她曾經接近過太陽,因為太陽說自己是命運,命運已經被決定好所以照耀到陽光的人的人生,連她自己都不例外。
太陽說當有人看著太陽,卻瞧見此生遇過最美的夕陽,那便是盡頭。
「但妳死了卻看不到夕陽了阿。」


「阿,妳看,落日要消失了。」
太陽還是在她改變以前就把人帶走了。她好像說過無數次自己恨死太陽了。
落日要結束了,她對這一輪的經歷通通都要結束了。


「不想回去。」
明知道自己回去以後才能救回一切,她還是暗地碎念。
能夠跳躍時間及空間,卻無法把記憶都一併帶回。她永遠都是這樣,再哪個地方開始,就從結束的地方再回來,直到事情合她意才終結。
她已經看著同一抹夕色,同一道陽光,千萬遍了。

獄眼,我們再回去吧。
她這樣說著,輕輕撫摸著嘴邊滲血的女孩。

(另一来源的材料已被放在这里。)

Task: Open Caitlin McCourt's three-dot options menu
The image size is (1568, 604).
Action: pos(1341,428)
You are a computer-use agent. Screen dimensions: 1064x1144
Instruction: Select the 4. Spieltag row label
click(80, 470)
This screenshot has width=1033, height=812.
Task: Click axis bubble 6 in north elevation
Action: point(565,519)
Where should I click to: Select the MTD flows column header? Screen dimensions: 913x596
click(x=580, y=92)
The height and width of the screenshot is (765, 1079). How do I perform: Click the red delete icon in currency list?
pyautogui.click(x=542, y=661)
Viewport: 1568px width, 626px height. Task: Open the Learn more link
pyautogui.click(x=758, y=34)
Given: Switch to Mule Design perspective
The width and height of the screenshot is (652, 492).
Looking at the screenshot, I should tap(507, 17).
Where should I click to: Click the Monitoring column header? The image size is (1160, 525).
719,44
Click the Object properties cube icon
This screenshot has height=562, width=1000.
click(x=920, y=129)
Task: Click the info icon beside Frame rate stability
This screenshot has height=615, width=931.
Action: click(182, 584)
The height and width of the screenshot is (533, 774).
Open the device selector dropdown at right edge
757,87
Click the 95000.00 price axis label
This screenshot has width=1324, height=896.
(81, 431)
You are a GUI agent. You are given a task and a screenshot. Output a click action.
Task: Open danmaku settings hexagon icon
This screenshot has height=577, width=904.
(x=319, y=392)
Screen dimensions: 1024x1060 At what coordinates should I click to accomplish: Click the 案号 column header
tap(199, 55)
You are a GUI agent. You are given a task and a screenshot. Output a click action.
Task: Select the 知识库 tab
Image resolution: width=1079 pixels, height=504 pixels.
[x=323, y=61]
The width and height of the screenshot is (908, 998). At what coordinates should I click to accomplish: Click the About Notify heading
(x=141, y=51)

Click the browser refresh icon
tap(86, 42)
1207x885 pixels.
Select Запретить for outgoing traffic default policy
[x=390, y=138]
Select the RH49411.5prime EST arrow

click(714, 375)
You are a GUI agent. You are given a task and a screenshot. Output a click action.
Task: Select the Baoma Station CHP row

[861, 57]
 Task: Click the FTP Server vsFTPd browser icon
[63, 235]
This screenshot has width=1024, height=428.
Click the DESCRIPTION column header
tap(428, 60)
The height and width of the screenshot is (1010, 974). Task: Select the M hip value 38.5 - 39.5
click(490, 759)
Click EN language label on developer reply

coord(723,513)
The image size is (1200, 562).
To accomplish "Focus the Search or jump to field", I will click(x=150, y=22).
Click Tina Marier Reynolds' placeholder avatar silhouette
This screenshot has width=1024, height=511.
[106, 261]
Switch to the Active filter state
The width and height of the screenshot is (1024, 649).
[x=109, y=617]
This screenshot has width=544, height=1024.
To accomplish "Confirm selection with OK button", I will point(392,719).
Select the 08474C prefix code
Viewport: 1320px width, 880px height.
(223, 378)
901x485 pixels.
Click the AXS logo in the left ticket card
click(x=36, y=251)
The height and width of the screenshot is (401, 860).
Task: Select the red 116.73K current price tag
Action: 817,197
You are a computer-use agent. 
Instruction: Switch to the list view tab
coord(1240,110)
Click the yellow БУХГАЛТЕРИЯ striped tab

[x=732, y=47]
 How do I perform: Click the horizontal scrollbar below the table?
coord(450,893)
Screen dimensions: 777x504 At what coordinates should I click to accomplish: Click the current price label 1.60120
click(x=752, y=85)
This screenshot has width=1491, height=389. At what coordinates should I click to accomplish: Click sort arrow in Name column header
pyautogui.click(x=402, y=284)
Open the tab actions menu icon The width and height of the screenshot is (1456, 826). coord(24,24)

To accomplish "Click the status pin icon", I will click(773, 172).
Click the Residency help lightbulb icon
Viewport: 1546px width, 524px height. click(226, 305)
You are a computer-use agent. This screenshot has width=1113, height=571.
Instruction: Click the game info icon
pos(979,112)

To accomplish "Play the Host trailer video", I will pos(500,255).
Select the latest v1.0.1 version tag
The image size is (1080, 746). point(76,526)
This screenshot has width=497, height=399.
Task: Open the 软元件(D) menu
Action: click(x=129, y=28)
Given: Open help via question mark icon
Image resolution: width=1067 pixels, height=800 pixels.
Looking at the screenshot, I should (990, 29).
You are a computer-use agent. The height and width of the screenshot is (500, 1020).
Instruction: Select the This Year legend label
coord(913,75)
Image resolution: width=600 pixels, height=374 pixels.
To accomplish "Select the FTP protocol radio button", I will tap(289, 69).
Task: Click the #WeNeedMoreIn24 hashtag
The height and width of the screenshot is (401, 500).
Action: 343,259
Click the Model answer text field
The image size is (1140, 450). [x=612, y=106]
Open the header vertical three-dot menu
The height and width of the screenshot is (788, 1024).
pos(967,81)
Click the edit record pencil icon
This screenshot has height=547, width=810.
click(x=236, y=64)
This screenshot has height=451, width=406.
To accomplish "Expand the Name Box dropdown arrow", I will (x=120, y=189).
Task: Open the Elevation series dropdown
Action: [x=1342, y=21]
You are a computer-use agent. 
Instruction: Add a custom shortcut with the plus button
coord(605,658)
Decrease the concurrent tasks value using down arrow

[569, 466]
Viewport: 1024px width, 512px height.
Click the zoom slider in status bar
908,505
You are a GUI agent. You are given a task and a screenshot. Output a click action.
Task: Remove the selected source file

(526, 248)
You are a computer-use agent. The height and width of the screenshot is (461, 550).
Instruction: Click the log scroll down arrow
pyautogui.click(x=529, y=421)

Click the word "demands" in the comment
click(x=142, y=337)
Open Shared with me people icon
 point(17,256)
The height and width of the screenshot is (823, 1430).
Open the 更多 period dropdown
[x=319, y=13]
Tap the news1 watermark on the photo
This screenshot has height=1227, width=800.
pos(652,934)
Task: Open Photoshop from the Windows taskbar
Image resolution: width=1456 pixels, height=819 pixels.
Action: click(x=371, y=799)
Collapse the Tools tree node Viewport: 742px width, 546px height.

彷彿看見她正在微笑,在自己與她奮鬥時,箭孥如雨墜落前的最後幾秒鐘。
她知道女孩向前,以身體擋下了穿刺過心臟的箭矢。


獄眼,再見面的時候,可不要又打我喔。
她開玩笑似的說著,但心底還是默默希望一切猶如當初,不要有任何一點改變。
因為有改變,她就無法掌握最完好的路線,也許又會再看上一次落日。

老實說,她已經很厭倦了。


「獄眼。」
「我們約定好了。」
再離開前,她伸出那小指,與女孩勾起千萬次的承諾。
名為緋目的女人記得女孩的父母,祈求她守護著那脆弱的女孩。
女人一直在說,她其實不需要父母的苦求,她也會繼續保護,然後又一次次失去,又一次次倒帶設法奪回。
反正這些,除她和夕陽以外,都沒有人會知道。

最靠近死亡的地方,是在獄眼身邊的時候啊。她對著毫無生息的女孩,感覺自己的心再也笑不出來了。但她還是笑了,皮開肉綻的在笑。


在落日帶來月夜的前夕,她從虛空的世界,一路又走回他們知道的開頭。
這次,她鐵下心說自己超討厭夕陽。